Set in Cornwall towards the end of the 18th century, the first three books in the Poldark series tell the story of two families, the Poldarks and the Warleggans, and the bitter rivalry between the heads of both – one an impoverished mine owner from a long-established family, and the other of the nouveau riche anxious to establish their own credentials in the county. Ross Poldark returns from America where he was serving with his regiment in the War of Independence to find that his father has died, the girl he hoped to marry is engaged to his cousin, Francis, and his home is a virtual ruin. The copper and tin mines are slowly closing and war with France is brewing. At the Truro Fair he meets and befriends Demelza Carne, a thirteen-year-old waif who was being bullied by a gang of boys, and takes her back to Nampara to work as a kitchen maid.
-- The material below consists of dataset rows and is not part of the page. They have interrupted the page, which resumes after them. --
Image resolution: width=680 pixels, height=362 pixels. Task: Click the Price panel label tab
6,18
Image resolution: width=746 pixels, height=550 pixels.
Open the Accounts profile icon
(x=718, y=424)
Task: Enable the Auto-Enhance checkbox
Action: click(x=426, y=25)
The rest, as they say, is history.
In 1977 the BBC first transmitted the books as a television series, and many readers will remember the stories of love, treachery and betrayal vividly set against a backdrop of mining, fishing, wrecks and smuggling. These first three books cover the period from 1783-1791 and tell the story of life in Cornwall at that time with all the joys, despairs, excitement and disasters with which it was peppered.
Although a devoted fan of the TV series I never read the books but am finding them as much joy to read now as the series was to watch some forty years ago. They will certainly find a permanent place on my bookshelves. This is social history at its best and I can’t wait to read the rest of them.